Text to read:
□ □ □ □

The alternative which matches earliest in the input gets precedence.
# here, the output will be the same irrespective of alternation order
# note that 'sub' is used here, so only the first match gets replaced
echo 'cats dog bee parrot foxed' | awk '{sub(/bee|parrot|at/, "--")} 1'
# c--s dog bee parrot foxed
echo 'cats dog bee parrot foxed' | awk '{sub(/parrot|at|bee/, "--")} 1'
# c--s dog bee parrot foxed
In case of matches starting from the same location, for example spar
and spared
, the longest matching portion gets precedence. Unlike other regular expression implementations, left-to-right priority for alternation comes into play only if the length of the matches are the same. See Longest match wins and Backreferences sections for more examples. See regular-expressions: alternation for more information on this topic.
echo 'spared party parent' | awk '{sub(/spa|spared/, "**")} 1'
# ** party parent
echo 'spared party parent' | awk '{sub(/spared|spa/, "**")} 1'
# ** party parent
# other regexp flavors like Perl have left-to-right priority
echo 'spared party parent' | perl -pe 's/spa|spared/**/'
# **red party parent
Grouping
Often, there are some common things among the regular expression alternatives. It could be common characters or qualifiers like the anchors. In such cases, you can group them using a pair of parentheses metacharacters. Similar to a(b+c)d = abd+acd
in maths, you get a(b|c)d = abd|acd
in regular expressions.
printf 'red\nreform\nread\narrest\n' | awk '/reform|rest/'
# reform
# arrest
printf 'red\nreform\nread\narrest\n' | awk '/re(form|st)/'
# reform
# arrest
awk '/\<par\>|\<part\>/' anchors.txt
# sub par
# cart part tart mart
awk '/\<(par|part)\>/' anchors.txt
# sub par
# cart part tart mart
you'll later learn a better technique instead of using empty alternate
awk '/\<par(|t)\>/' anchors.txt
# sub par
# cart part tart mart
Matching the metacharacters
You have already seen a few metacharacters and escape sequences that help compose a regular expression. To match the metacharacters literally, i.e. to remove their special meaning, prefix those characters with a \
character. To indicate a literal \
character, use \\
.

□ □ □ □

Exercise instructions:
**A)** Answer these questions from the awk regular expression text:
(i) In awk, when alternative matches start from the same location, which one gets precedence?
(ii) What output does the perl command on 'spared party parent' produce?
(iii) What should you use to indicate a literal \ character?
**B)** Translate into Spanish this sentence from the awk regular expression text: "Often, there are some common things among the regular expression alternatives."
**C)** Write the next part of the awk regular expression text, following on from its final sentence.
The listing after this point is separate material, unrelated to the awk regular expression text.

□ □ □ □

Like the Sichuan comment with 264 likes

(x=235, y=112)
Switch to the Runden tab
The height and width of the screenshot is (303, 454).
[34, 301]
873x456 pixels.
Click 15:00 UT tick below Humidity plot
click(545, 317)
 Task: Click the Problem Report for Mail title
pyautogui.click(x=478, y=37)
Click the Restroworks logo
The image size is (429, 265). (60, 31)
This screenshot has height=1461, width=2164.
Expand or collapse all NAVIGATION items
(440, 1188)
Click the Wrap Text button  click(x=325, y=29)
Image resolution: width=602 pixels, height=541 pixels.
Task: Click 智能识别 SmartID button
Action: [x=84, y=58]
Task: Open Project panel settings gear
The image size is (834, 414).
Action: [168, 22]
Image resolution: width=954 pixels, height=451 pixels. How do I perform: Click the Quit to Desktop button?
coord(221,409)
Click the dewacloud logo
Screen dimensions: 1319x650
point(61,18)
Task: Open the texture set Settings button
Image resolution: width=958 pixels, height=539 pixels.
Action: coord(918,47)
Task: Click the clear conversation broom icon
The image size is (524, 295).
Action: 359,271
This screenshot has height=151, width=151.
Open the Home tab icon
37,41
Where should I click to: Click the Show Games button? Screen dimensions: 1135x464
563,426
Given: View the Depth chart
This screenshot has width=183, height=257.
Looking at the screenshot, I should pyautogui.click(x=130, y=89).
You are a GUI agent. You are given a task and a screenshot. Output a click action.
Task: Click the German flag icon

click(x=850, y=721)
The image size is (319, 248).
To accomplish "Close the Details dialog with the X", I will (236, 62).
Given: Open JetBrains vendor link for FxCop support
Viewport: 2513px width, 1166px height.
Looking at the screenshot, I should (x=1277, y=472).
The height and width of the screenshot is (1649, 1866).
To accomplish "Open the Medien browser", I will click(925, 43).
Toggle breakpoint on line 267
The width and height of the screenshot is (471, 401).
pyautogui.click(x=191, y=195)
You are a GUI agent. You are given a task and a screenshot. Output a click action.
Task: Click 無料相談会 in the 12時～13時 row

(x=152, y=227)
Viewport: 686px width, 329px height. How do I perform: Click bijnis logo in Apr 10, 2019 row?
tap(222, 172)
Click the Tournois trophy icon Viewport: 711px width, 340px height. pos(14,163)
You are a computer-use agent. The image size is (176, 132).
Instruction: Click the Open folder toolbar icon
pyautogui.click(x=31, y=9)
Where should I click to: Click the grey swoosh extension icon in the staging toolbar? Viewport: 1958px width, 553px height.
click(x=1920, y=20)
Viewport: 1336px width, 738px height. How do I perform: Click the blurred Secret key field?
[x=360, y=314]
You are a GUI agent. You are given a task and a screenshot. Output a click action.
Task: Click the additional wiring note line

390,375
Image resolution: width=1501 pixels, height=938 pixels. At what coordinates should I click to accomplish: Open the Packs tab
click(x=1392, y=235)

□ □ □ □

Task answers:
**A)**
(i) The longest matching portion.
(ii) **red party parent
(iii) \\

**B)** A menudo, hay algunas cosas en común entre las alternativas de la expresión regular.

**C)**
Unlike grep
and sed
, the string anchors have to be always escaped to match them literally as there is no BRE mode in awk
. They do not lose their special meaning even when not used in their customary positions.
# awk '/b^2/' will not work even though ^ isn't being used as anchor
# b^2 will work for both grep and sed if you use BRE syntax
printf 'a^2 + b^2 - C*3\nd = c^2' | awk '/b\^2/'
# a^2 + b^2 - C*3
# note that ')' doesn't need to be escaped
echo '(a*b) + c' | awk '{gsub(/\(|)/, "")} 1'
# a*b + c
echo '\learn\by\example' | awk '{gsub(/\\/, "/")} 1'
# /learn/by/example
Info
Handling the replacement section metacharacters will be discussed in the Backreferences section.
Using string literal as a regexp
The first argument to the sub
and gsub
functions can be a string as well, which will then be converted to a regexp. This is handy in a few cases. For example, if you have many /
characters in the search pattern, it might become easier to use a string literal instead of a regexp.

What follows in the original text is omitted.